== TEXTE ==
--------------------------------

Pas certain que la contre-culture actuelle aura un meilleur avenir, mais nous pouvons encore compter sur les fans de K-Pop afin de résister face à l’oppression des idées capitalistes.
Place au bruit du mois de février, celui que le capitalisme ignore ! Bonne lecture !
Les albums du mois
PORCELAIN “Porcelain”
Portrayal of Guilt - 2024
Le premier LP de PORCELAIN n’est vraiment pas du genre à être facilement brisé, je dirais même que la musique du groupe est plutôt l’éléphant que les porcelaines du magasin. Le post-hardcore du groupe d’Austin est ultra solide, en même temps le CV de ses membres en dit long. On y liste des groupes aussi différents que EXHALANTS, SUPER THIEF, US WEEKLY ou VOTIVE. En tout cas, ensemble ce la donne du post-hardcore fortement teinté d’emo - avec quelques passages noise rock - ultra bien calibré et plein de vie. Parce que, oui, Porcelain a une âme, il a quelque chose d’unique dans sa manière d’être. Ne serait-ce que l’agencement des morceaux qui montre progressivement toute la palette musicale du groupe. J’ai terminé les 38 minutes d’écoute avec une seule envie, celle d’y regoûter !
COWER “Celestial Devastation“
Human Worth - 2024
Boys sorti en 2020 n’était qu’un coup d’essai ! Gareth Thomas (USA NAILS, SILENT FRONT), Wayne Adams (PETBRICK, BIG LAD), et Thomas Lacey (YARDS, THE GHOST OF A THOUSAND) portent leur projet gothique à un autre niveau. Beaucoup plus atmosphérique et délicat, Celestial Devastation met quasiment de côté le côté noise rock - et son efficacité rentre dedans - au profit de mélodies plus marquées et de nappes de synthé sophistiquées. Même si parfois, COWER frappe fort, mais ce n’est pas le cœur de l’album. Le groupe assume plus son côté new wave donnant à ses compositions des airs de Music for the Masses et de Songs of Faith and Devotion de DEPECHE MODE, voire de Pretty Hate Machine de NINE INCH NAILS ou de The Mind is a Terrible Thing to Taste de MINISTRY. En tout cas, tout comme ces disques, Celestial Devastation est sombre, dépressif, et nihiliste. En même temps, le groupe s’intéresse à l’avenir d’une société dictée par les IA, autant dire que ce n’est pas une perspective joyeuse.

--------------------------------

== CONSIGNE A ==
Répondez à ces questions d'après la chronique musicale :
(i) De quelle ville vient le groupe PORCELAIN ?
(ii) Combien de minutes d'écoute compte le premier LP de PORCELAIN ?
(iii) En quelle année est sorti Boys, de COWER ?

== LISTE BRUTE ==
--------------------------------

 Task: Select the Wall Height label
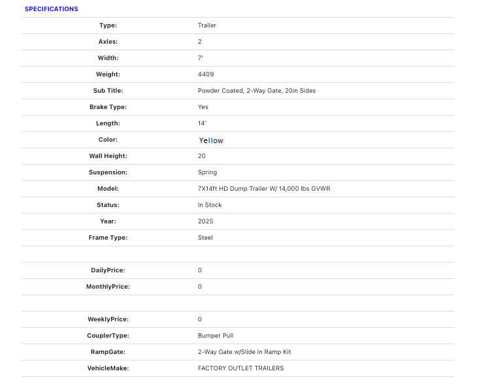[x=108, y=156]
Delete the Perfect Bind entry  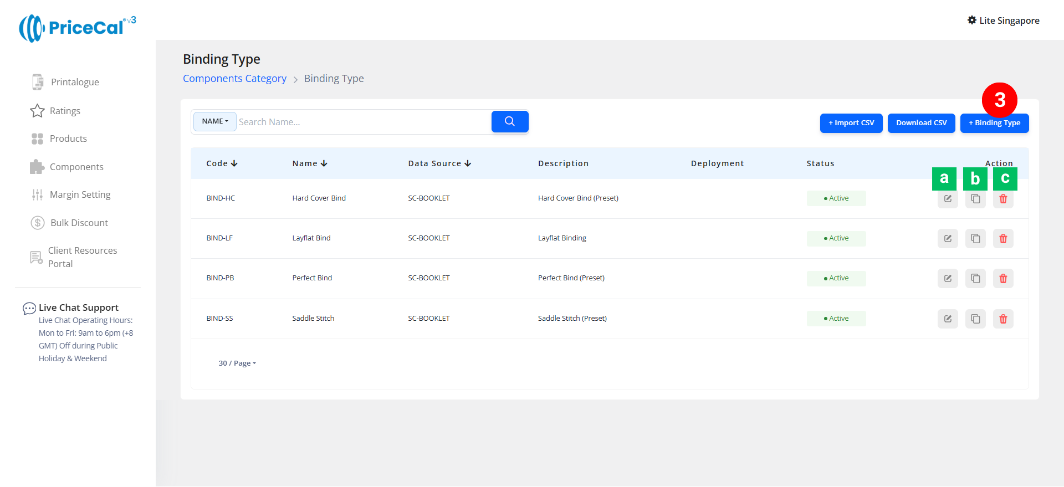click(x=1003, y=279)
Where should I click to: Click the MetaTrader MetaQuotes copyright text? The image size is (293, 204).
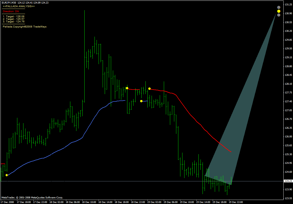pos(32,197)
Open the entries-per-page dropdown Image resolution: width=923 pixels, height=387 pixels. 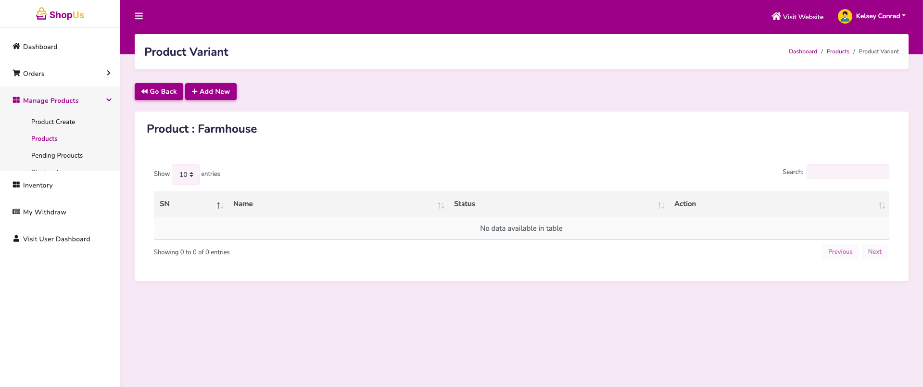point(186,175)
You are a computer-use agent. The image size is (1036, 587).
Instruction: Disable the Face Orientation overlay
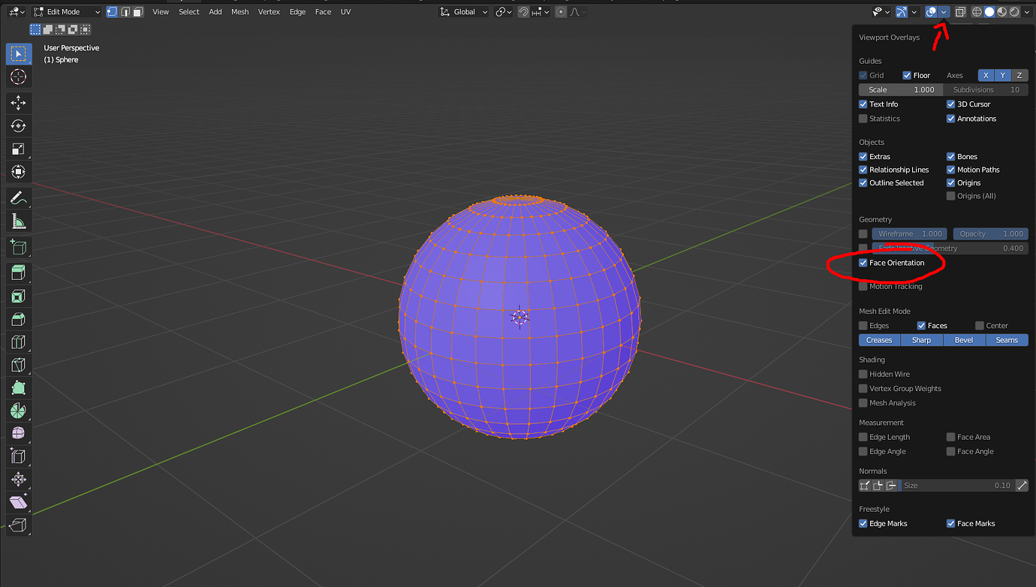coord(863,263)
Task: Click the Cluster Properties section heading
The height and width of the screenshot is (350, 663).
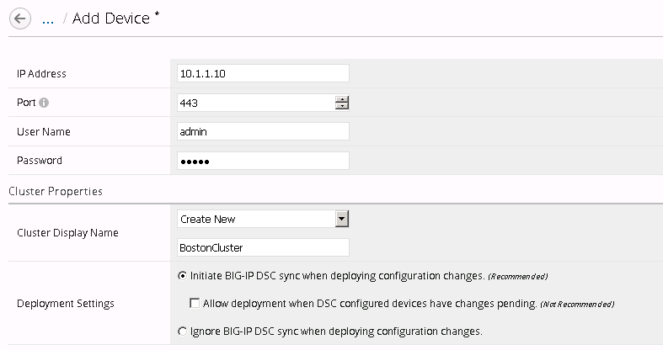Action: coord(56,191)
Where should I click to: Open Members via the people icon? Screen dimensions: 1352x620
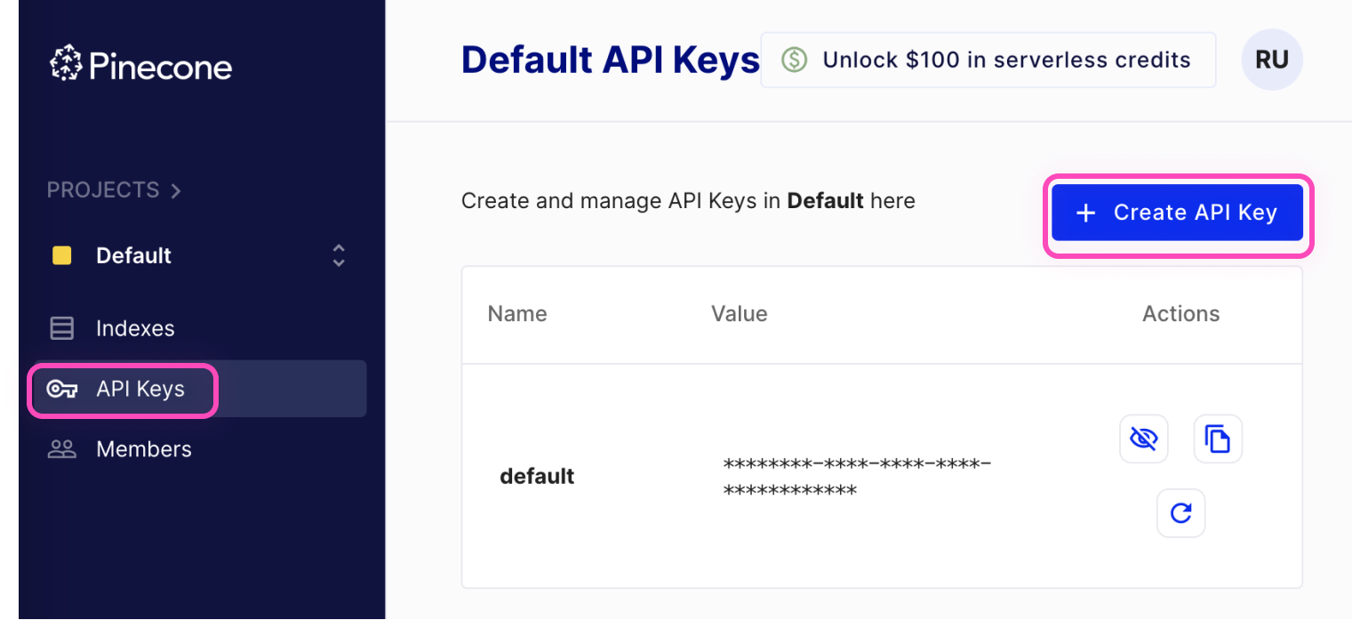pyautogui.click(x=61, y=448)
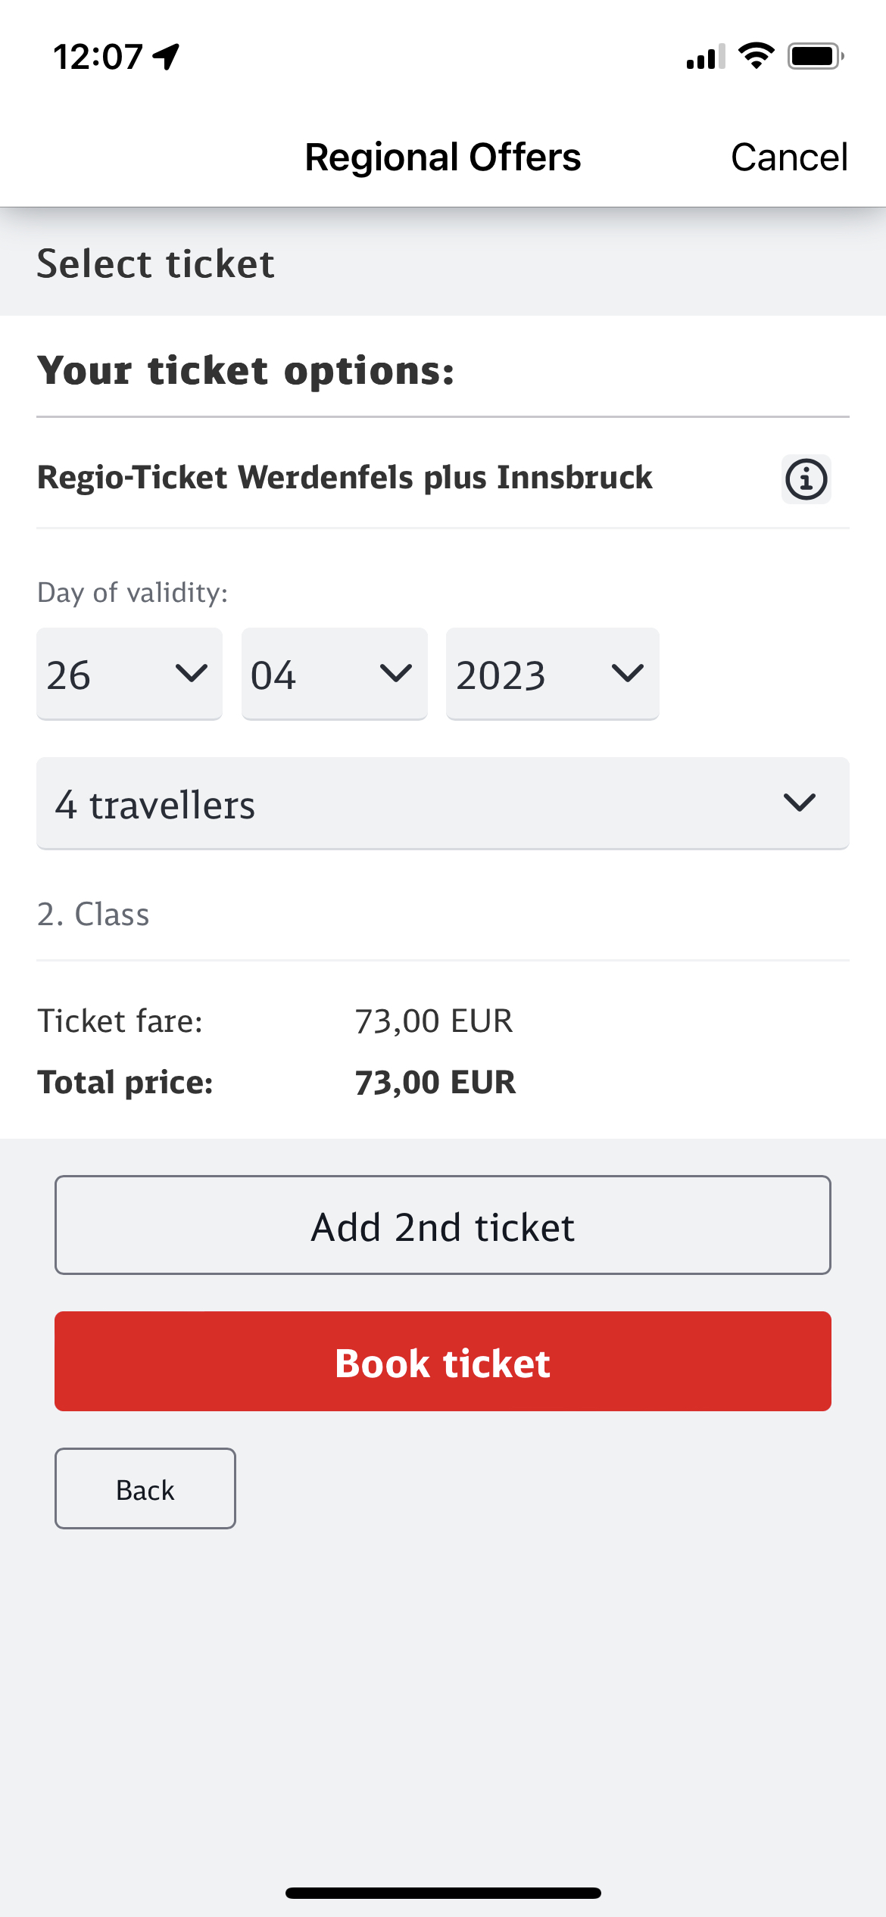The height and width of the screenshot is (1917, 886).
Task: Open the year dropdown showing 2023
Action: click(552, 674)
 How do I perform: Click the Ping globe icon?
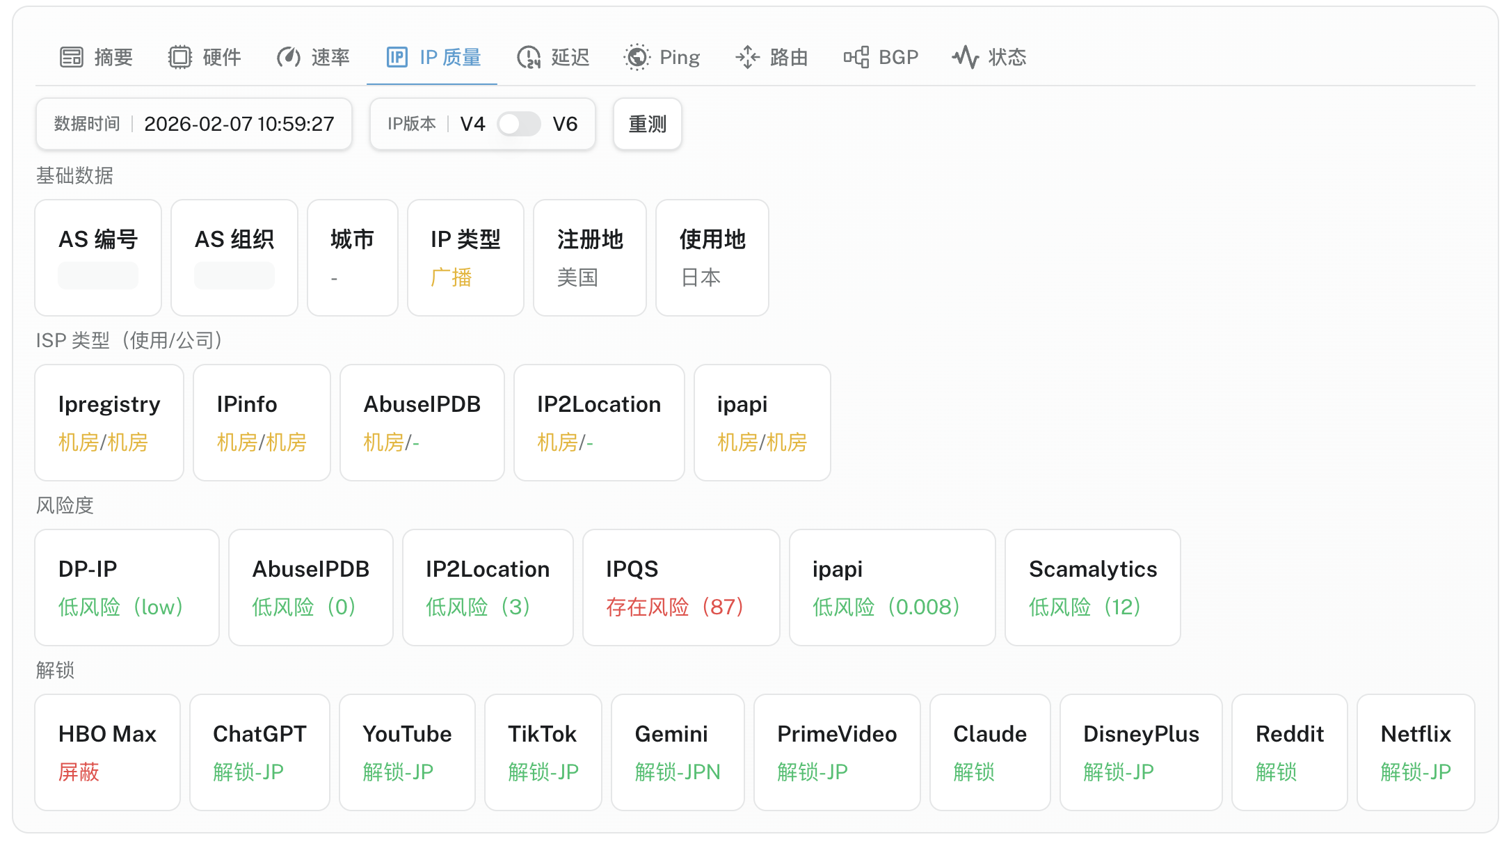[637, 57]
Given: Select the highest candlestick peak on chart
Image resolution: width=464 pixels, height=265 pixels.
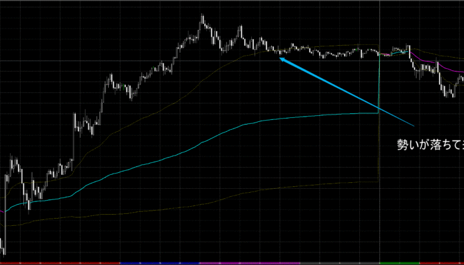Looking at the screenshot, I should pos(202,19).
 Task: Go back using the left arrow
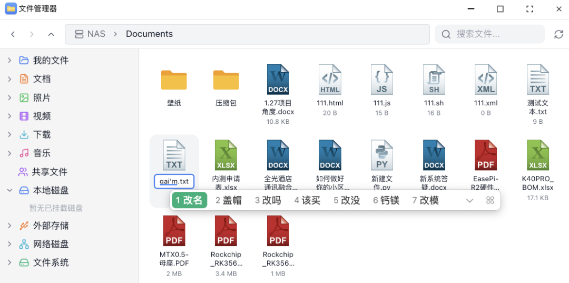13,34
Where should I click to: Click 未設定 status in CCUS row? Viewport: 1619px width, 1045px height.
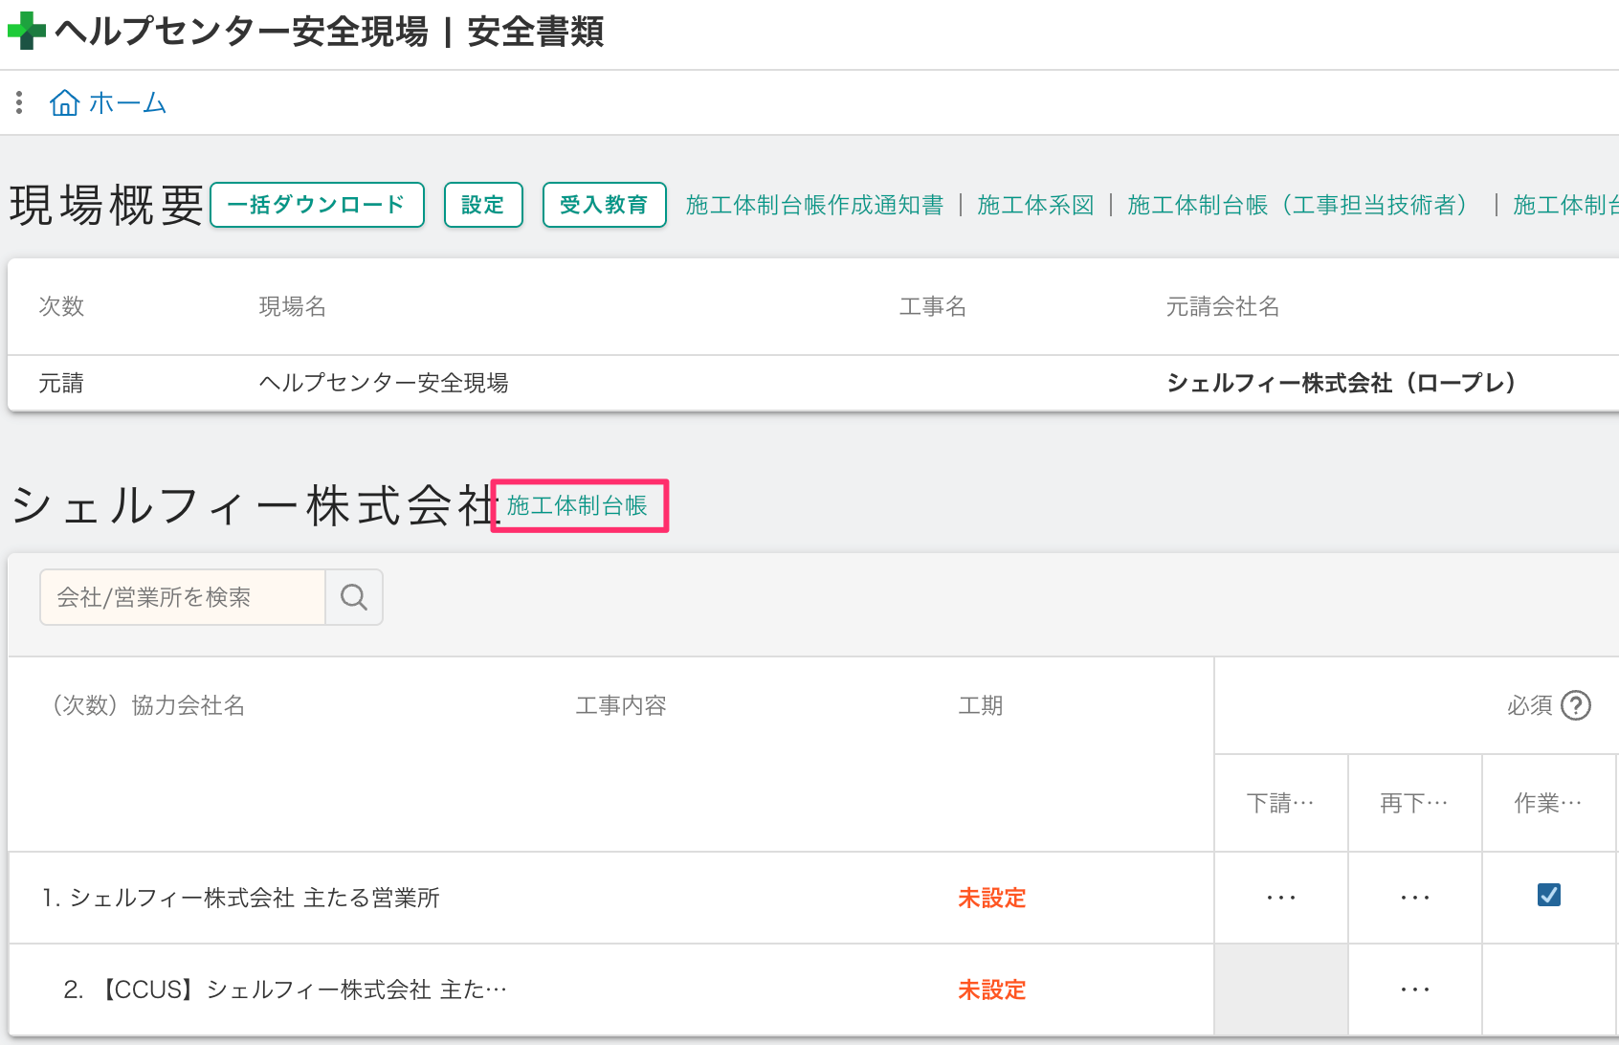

--------------------------------

== CONSIGNE B ==
Mettez à jour la liste en partant de la ligne qui contient "Task: Go back using the left arrow" et en allant jusqu'à la fin de la liste, ces deux bornes comprises. Remplacez "Viewport" par "Screen" et n'incluez pas les images dans votre réponse.

== RÉPONSE A ==
(i) Austin
(ii) 38 minutes
(iii) 2020

== RÉPONSE B ==
 Task: Go back using the left arrow
13,34
Where should I click to: Click 未設定 status in CCUS row? Screen: 1619px width, 1045px height.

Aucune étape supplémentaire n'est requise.